Exercise brief:
Please give the material again, starting at the line that contains "Task: Click the" and ending at the end of the material, with "Click" swapped for "Press" and nothing else changed. Leave the pictures out of your answer.

Data to use:
_ _ _ _ _

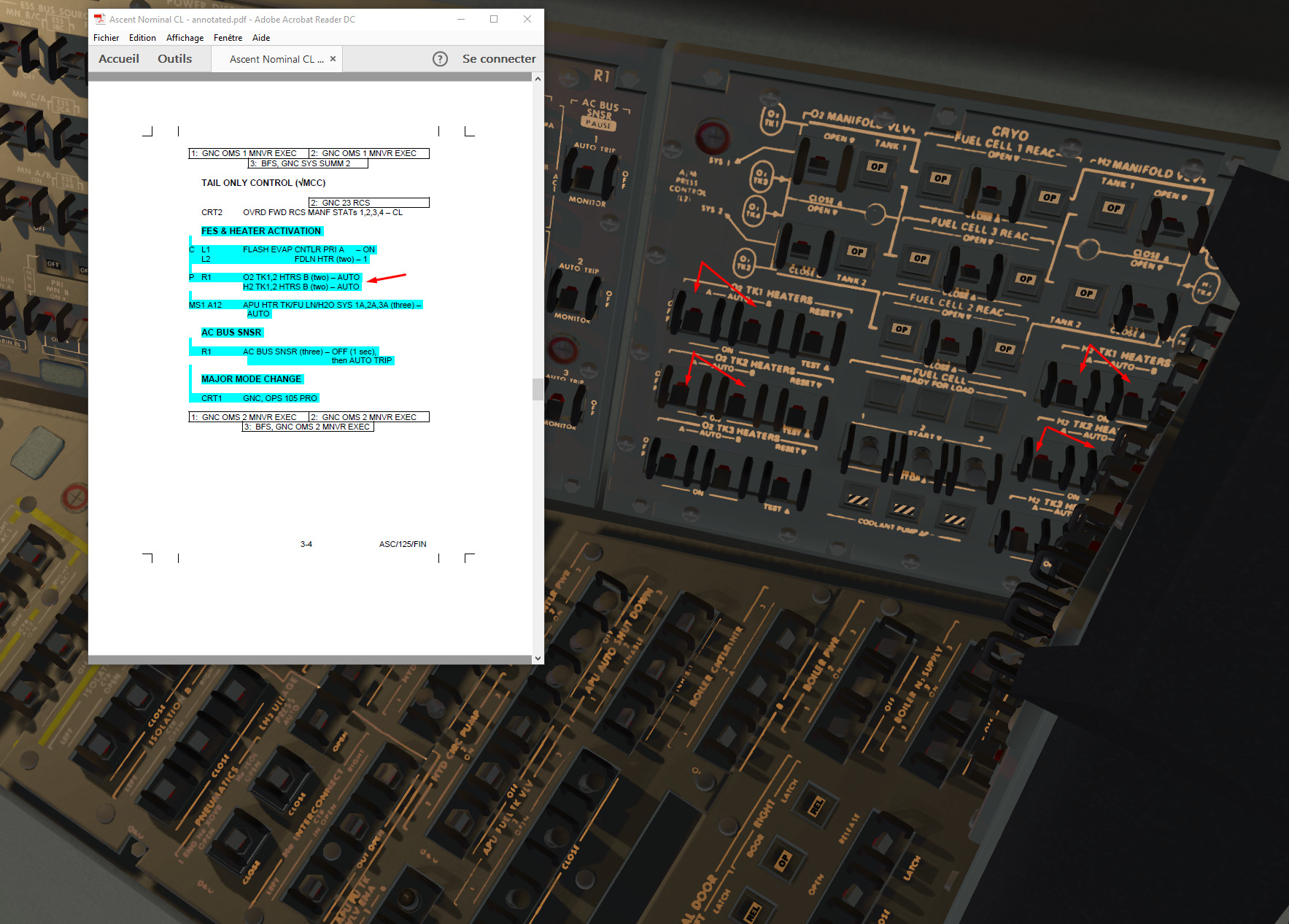Open the Fichier menu
Screen dimensions: 1289x924
[x=106, y=38]
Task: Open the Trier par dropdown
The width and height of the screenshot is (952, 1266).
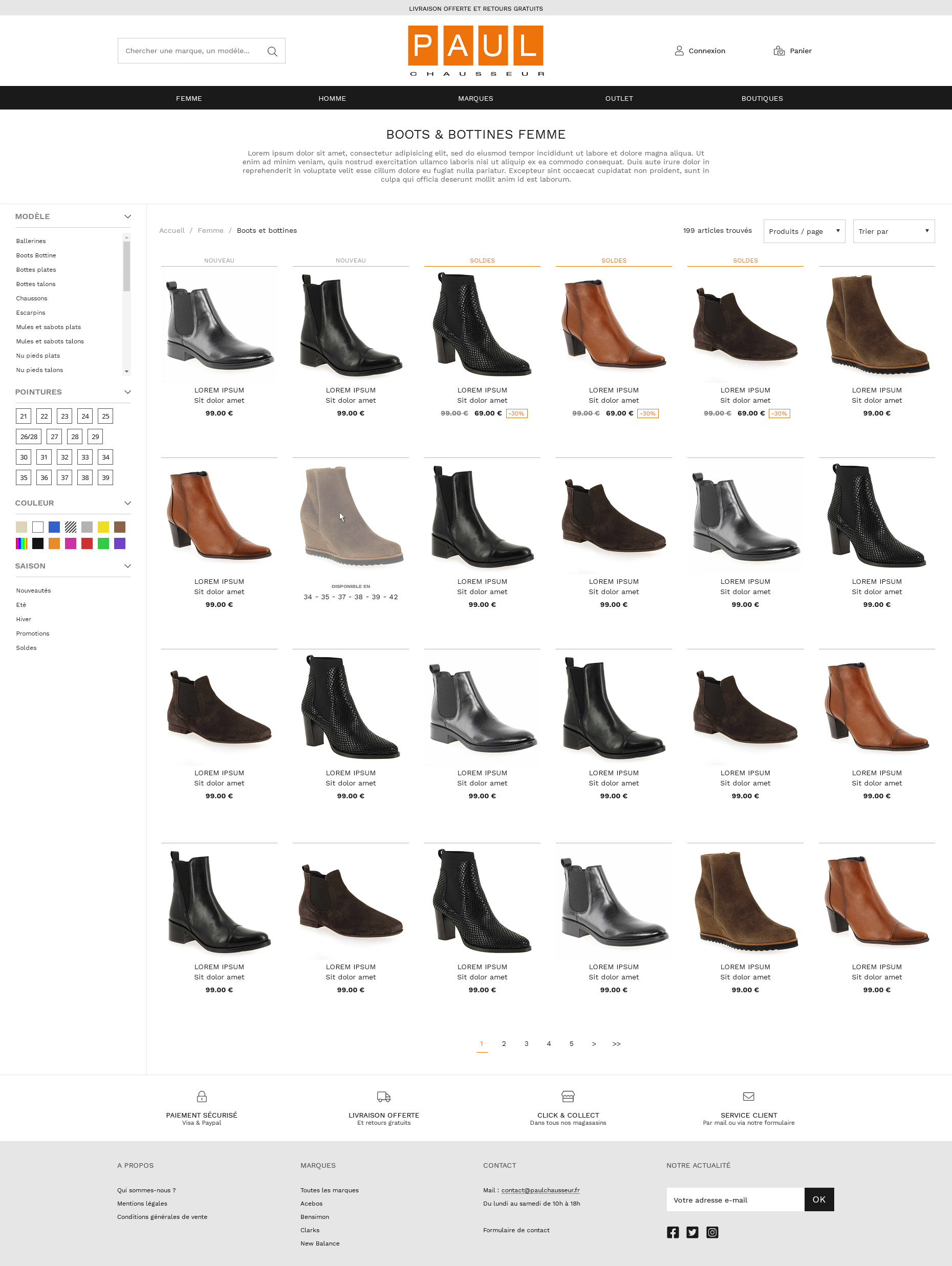Action: pos(893,231)
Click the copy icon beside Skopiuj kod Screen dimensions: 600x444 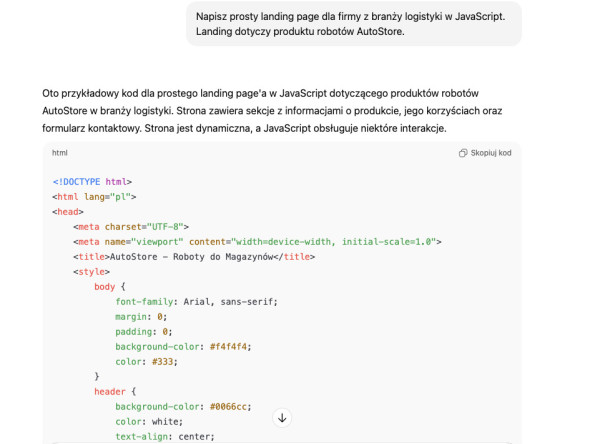tap(463, 153)
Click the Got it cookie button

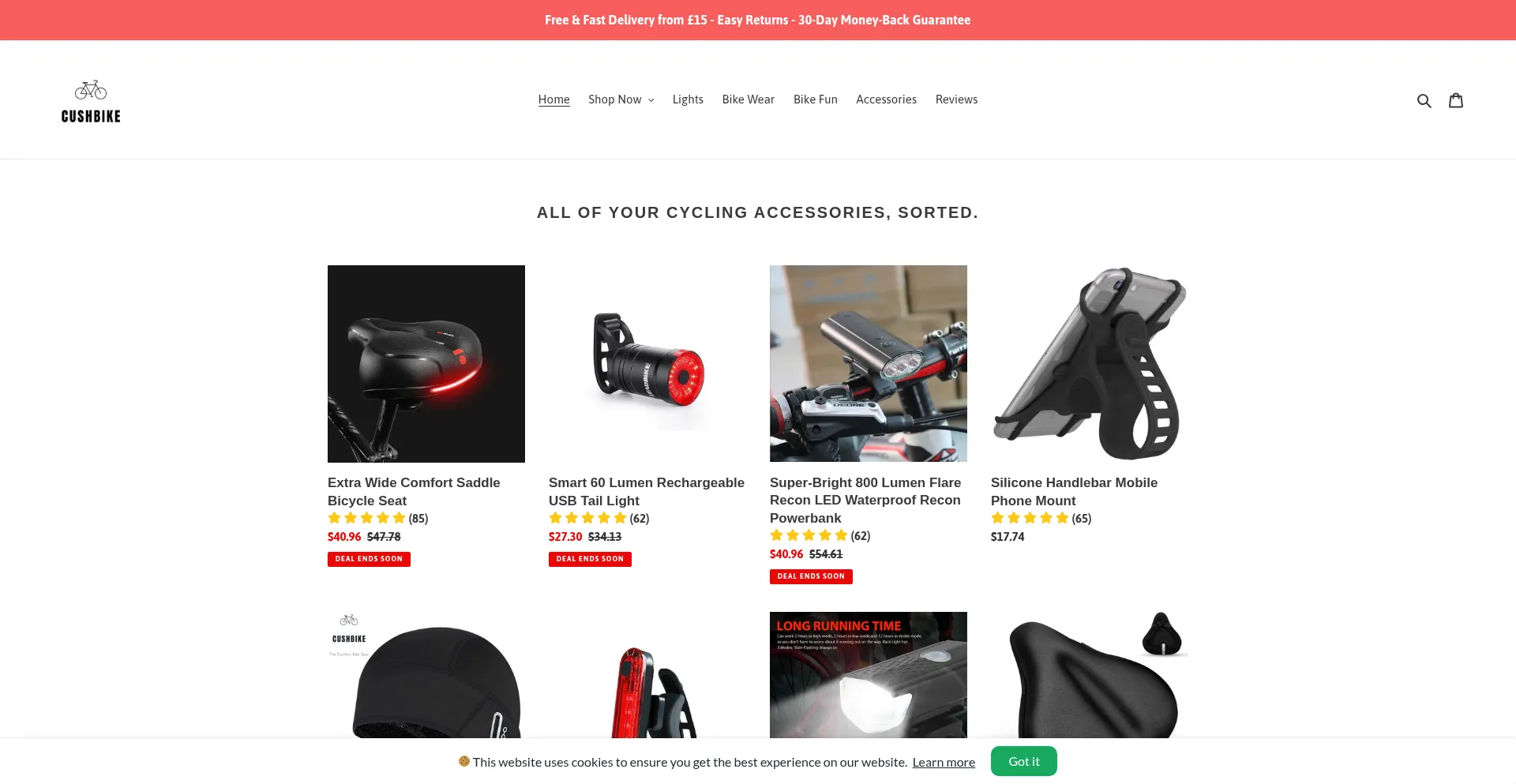point(1023,761)
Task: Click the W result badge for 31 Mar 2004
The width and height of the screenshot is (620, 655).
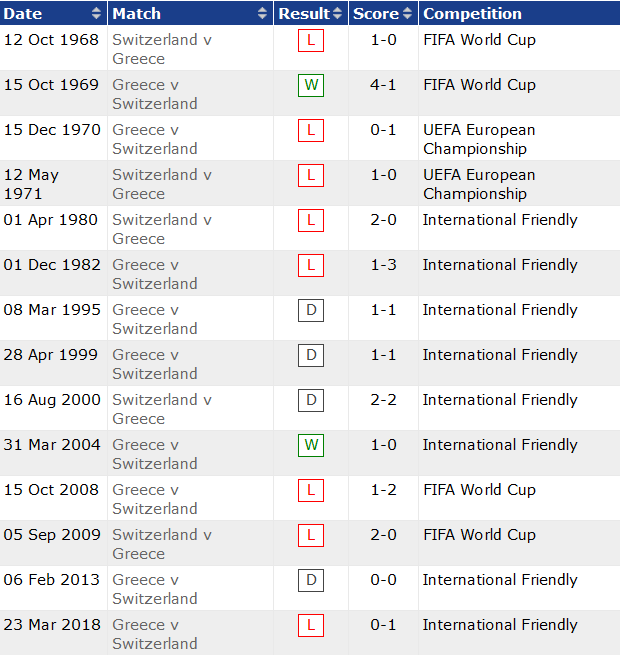Action: (x=311, y=446)
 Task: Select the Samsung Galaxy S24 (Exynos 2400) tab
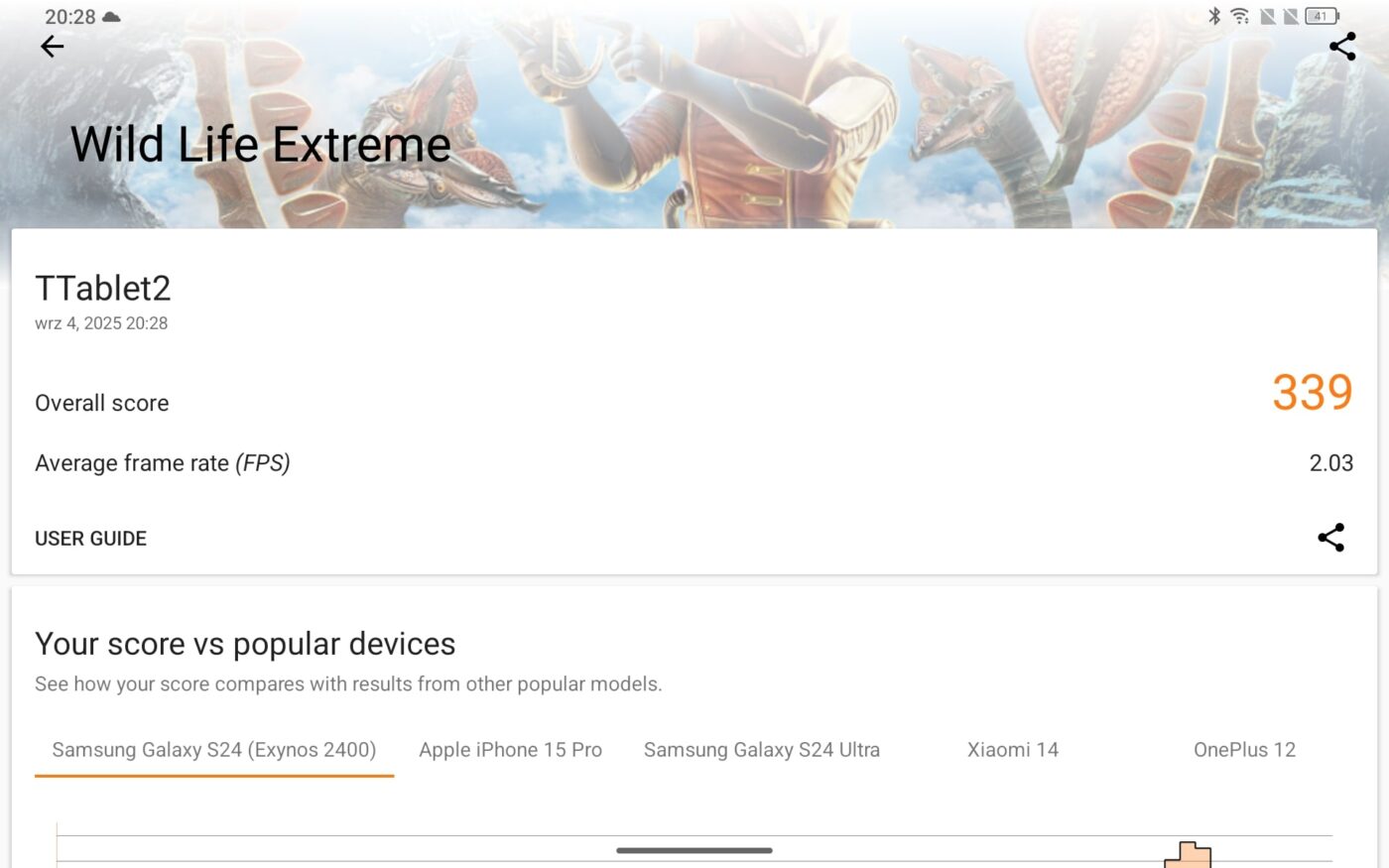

_ _ _ _ _

Task solution:
Task: Press the W result badge for 31 Mar 2004
The width and height of the screenshot is (620, 655).
Action: (x=311, y=446)
 Task: Select the Samsung Galaxy S24 (Exynos 2400) tab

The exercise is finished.